What the task requires: Go to the line below containing "Task: Open the 伯恩茅斯 team link" and print exactly from there through the line containing "Given: Click the G6 row label", both included. Print nothing else.

[Stored data entries]

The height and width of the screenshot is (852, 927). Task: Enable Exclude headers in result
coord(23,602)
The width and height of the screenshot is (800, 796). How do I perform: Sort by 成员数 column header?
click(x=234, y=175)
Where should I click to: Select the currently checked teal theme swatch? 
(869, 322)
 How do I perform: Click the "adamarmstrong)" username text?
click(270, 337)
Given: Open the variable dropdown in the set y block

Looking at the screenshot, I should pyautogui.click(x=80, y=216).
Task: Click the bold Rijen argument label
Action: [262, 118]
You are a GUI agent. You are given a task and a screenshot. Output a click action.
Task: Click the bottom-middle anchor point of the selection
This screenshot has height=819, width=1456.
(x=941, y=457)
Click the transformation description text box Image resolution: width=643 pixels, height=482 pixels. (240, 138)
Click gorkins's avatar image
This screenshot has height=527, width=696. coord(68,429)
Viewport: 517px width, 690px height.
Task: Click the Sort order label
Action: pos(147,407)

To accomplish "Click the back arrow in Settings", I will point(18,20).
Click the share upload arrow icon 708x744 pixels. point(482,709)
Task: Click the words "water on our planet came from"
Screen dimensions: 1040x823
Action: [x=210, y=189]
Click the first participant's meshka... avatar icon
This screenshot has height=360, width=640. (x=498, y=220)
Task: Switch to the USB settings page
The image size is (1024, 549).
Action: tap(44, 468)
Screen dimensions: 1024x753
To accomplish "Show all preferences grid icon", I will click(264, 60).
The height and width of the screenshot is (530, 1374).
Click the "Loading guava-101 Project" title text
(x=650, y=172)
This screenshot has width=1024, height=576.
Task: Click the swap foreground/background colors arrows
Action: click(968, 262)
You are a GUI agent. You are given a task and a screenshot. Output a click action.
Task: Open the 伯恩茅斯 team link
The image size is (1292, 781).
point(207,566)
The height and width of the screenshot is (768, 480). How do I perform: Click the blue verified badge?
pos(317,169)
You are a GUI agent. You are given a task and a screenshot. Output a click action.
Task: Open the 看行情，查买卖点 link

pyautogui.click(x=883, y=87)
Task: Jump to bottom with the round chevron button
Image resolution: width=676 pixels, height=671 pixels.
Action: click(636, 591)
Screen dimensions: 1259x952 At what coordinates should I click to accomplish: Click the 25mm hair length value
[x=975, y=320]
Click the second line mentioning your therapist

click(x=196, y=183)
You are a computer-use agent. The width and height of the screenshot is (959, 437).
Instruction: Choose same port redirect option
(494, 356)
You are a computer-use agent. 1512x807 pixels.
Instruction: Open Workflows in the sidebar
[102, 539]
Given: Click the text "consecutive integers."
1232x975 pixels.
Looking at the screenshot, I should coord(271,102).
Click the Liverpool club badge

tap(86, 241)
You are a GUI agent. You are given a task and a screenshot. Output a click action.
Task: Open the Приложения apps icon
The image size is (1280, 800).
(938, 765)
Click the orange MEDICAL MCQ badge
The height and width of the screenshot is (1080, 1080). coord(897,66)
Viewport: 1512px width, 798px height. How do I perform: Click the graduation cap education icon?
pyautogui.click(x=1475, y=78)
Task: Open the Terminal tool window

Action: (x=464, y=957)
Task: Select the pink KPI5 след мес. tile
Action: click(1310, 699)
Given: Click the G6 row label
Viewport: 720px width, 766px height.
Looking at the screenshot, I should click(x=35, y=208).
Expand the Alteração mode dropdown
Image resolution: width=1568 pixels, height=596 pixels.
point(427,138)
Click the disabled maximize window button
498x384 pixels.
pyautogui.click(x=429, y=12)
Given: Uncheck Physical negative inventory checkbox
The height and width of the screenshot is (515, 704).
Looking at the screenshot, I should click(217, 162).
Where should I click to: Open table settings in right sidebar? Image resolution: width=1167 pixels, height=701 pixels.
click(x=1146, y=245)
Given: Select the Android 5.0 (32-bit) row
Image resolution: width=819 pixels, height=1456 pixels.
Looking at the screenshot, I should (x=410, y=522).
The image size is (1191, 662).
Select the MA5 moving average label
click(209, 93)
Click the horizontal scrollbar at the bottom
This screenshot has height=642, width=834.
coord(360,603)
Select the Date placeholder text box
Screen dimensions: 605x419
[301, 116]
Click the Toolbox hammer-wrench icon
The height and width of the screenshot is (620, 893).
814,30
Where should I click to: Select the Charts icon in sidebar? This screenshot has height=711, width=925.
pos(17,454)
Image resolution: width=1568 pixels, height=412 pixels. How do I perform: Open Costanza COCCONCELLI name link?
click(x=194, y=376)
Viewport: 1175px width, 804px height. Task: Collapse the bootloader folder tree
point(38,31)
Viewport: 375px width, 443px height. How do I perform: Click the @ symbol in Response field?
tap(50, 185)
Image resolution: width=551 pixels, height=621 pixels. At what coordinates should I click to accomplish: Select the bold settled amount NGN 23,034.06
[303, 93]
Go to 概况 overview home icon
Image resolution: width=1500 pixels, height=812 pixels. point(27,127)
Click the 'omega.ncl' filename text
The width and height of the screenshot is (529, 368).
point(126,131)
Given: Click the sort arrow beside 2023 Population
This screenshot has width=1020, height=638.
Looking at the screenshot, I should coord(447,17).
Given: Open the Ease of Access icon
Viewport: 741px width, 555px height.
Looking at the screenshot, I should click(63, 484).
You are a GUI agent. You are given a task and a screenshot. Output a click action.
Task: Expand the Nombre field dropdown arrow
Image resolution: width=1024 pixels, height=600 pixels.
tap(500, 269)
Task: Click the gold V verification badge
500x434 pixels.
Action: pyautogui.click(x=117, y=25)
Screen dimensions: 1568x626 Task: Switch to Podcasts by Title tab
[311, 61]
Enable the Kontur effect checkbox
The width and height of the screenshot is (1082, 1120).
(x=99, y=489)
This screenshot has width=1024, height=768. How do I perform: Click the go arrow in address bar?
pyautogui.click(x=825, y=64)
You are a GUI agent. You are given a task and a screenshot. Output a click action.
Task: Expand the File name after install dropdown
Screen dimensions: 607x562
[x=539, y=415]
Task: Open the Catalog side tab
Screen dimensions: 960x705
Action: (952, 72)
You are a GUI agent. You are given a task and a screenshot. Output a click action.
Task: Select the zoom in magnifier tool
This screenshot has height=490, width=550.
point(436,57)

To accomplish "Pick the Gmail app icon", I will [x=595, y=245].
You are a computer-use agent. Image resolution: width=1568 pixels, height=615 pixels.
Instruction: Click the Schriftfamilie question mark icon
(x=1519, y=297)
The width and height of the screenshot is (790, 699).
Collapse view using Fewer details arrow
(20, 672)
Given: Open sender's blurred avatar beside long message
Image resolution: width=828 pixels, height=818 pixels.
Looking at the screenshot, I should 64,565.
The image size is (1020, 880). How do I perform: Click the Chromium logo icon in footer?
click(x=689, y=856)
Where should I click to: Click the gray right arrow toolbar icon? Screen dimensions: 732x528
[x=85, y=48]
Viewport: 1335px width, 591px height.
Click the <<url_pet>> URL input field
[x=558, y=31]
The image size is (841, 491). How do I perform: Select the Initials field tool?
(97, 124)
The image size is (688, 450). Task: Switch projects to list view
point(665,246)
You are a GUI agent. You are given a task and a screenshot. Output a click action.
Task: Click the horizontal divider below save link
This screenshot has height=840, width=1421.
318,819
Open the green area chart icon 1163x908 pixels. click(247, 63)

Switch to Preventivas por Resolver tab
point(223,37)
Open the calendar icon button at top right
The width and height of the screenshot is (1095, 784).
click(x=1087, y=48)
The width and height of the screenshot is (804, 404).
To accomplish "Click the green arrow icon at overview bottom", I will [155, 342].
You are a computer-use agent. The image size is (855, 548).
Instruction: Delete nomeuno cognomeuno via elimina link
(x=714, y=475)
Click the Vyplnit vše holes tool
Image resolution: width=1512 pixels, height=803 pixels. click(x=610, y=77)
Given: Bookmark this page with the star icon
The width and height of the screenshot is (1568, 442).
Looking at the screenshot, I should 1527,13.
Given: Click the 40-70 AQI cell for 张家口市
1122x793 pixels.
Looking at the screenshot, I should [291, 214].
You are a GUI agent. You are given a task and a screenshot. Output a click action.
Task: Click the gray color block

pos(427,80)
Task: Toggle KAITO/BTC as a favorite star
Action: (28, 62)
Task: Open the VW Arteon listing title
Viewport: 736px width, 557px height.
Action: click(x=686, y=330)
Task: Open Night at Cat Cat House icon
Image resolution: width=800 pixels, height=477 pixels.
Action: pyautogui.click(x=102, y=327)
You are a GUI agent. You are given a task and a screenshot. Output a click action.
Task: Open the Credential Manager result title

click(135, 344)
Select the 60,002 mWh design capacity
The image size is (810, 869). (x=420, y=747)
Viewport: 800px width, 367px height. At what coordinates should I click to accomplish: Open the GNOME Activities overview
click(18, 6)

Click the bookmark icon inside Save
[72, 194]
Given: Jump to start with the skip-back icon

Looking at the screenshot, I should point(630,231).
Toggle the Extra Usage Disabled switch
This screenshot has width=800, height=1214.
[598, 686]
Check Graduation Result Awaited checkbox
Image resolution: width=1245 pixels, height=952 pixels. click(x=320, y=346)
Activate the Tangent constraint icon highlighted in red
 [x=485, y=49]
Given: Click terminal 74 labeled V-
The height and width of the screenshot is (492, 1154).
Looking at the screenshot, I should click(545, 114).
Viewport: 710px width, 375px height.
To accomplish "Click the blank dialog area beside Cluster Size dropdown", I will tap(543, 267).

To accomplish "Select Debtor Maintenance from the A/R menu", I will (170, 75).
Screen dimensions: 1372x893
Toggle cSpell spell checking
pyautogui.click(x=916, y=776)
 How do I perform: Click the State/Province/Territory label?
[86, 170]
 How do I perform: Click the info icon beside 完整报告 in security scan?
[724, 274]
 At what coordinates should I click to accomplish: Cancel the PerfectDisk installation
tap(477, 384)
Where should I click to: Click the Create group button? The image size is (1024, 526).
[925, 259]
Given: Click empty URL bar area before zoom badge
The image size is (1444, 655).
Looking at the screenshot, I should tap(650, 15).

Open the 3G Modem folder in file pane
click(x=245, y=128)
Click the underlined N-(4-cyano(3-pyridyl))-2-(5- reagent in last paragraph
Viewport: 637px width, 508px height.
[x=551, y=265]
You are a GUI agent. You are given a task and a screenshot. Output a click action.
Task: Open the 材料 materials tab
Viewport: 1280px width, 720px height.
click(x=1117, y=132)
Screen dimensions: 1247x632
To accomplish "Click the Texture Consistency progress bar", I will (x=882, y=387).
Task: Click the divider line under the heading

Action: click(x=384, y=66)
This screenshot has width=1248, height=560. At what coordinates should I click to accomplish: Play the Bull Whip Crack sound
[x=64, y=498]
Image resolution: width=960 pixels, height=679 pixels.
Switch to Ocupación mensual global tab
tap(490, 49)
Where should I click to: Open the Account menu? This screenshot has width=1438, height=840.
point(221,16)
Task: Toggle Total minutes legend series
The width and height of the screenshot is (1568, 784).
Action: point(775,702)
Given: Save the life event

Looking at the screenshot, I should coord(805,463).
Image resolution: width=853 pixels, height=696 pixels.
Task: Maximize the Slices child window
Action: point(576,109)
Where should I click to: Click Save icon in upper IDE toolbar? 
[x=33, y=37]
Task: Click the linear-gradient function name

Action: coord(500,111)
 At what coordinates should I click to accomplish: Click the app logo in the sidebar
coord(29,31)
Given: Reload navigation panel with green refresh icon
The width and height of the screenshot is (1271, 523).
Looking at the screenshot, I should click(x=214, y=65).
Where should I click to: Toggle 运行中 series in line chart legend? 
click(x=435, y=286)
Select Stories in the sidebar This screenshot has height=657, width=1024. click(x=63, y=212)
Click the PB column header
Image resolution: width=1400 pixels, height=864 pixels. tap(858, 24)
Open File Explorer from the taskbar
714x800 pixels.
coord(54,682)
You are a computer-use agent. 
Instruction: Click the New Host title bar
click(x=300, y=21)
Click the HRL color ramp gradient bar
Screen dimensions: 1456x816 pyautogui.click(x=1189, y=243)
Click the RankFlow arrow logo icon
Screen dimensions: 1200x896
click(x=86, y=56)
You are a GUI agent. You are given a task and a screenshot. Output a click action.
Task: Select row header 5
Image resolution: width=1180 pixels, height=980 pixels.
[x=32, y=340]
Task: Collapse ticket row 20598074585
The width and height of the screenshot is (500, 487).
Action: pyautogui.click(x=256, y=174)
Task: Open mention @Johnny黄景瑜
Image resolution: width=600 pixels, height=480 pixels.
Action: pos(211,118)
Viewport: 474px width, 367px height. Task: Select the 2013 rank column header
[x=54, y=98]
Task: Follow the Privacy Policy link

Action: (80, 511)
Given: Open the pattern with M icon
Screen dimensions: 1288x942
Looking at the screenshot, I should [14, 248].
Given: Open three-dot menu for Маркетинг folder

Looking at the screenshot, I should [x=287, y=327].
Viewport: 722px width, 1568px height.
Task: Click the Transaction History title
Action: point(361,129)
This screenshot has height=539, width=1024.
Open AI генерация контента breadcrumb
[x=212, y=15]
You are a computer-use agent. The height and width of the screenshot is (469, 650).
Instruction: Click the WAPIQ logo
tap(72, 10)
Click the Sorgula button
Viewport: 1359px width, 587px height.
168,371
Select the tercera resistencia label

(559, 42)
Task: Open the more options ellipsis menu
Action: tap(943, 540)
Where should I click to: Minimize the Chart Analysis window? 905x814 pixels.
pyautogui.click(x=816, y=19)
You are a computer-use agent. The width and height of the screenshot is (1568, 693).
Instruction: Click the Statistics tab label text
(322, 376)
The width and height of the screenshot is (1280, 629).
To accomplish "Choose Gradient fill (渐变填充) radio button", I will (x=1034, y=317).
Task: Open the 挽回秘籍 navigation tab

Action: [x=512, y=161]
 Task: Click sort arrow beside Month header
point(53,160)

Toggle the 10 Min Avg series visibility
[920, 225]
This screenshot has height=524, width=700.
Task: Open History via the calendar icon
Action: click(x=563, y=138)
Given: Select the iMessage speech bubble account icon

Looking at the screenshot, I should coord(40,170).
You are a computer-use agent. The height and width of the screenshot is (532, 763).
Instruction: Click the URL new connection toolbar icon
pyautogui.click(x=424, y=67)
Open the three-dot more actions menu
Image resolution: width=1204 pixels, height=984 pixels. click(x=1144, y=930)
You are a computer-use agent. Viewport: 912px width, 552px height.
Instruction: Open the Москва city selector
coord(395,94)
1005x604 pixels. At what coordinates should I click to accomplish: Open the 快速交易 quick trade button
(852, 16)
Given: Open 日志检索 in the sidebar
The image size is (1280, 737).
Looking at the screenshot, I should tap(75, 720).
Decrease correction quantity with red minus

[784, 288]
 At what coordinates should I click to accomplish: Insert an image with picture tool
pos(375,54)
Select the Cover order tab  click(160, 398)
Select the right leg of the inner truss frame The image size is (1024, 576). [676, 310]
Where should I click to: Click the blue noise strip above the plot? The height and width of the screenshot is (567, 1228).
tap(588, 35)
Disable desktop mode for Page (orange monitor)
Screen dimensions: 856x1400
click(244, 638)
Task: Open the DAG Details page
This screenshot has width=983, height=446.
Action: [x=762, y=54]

Response for this exercise:
Task: Open the 伯恩茅斯 team link
The image size is (1292, 781).
point(207,566)
The height and width of the screenshot is (768, 480). How do I perform: Click the blue verified badge?
pos(317,169)
You are a GUI agent. You are given a task and a screenshot. Output a click action.
Task: Open the 看行情，查买卖点 link

pyautogui.click(x=883, y=87)
Task: Jump to bottom with the round chevron button
Image resolution: width=676 pixels, height=671 pixels.
Action: click(636, 591)
Screen dimensions: 1259x952 At what coordinates should I click to accomplish: Click the 25mm hair length value
[x=975, y=320]
Click the second line mentioning your therapist

click(x=196, y=183)
You are a computer-use agent. The width and height of the screenshot is (959, 437).
Instruction: Choose same port redirect option
(494, 356)
You are a computer-use agent. 1512x807 pixels.
Instruction: Open Workflows in the sidebar
[102, 539]
Given: Click the text "consecutive integers."
1232x975 pixels.
Looking at the screenshot, I should coord(271,102).
Click the Liverpool club badge

tap(86, 241)
You are a GUI agent. You are given a task and a screenshot. Output a click action.
Task: Open the Приложения apps icon
The image size is (1280, 800).
(938, 765)
Click the orange MEDICAL MCQ badge
The height and width of the screenshot is (1080, 1080). coord(897,66)
Viewport: 1512px width, 798px height. How do I perform: Click the graduation cap education icon?
pyautogui.click(x=1475, y=78)
Task: Open the Terminal tool window

Action: (x=464, y=957)
Task: Select the pink KPI5 след мес. tile
Action: click(1310, 699)
Given: Click the G6 row label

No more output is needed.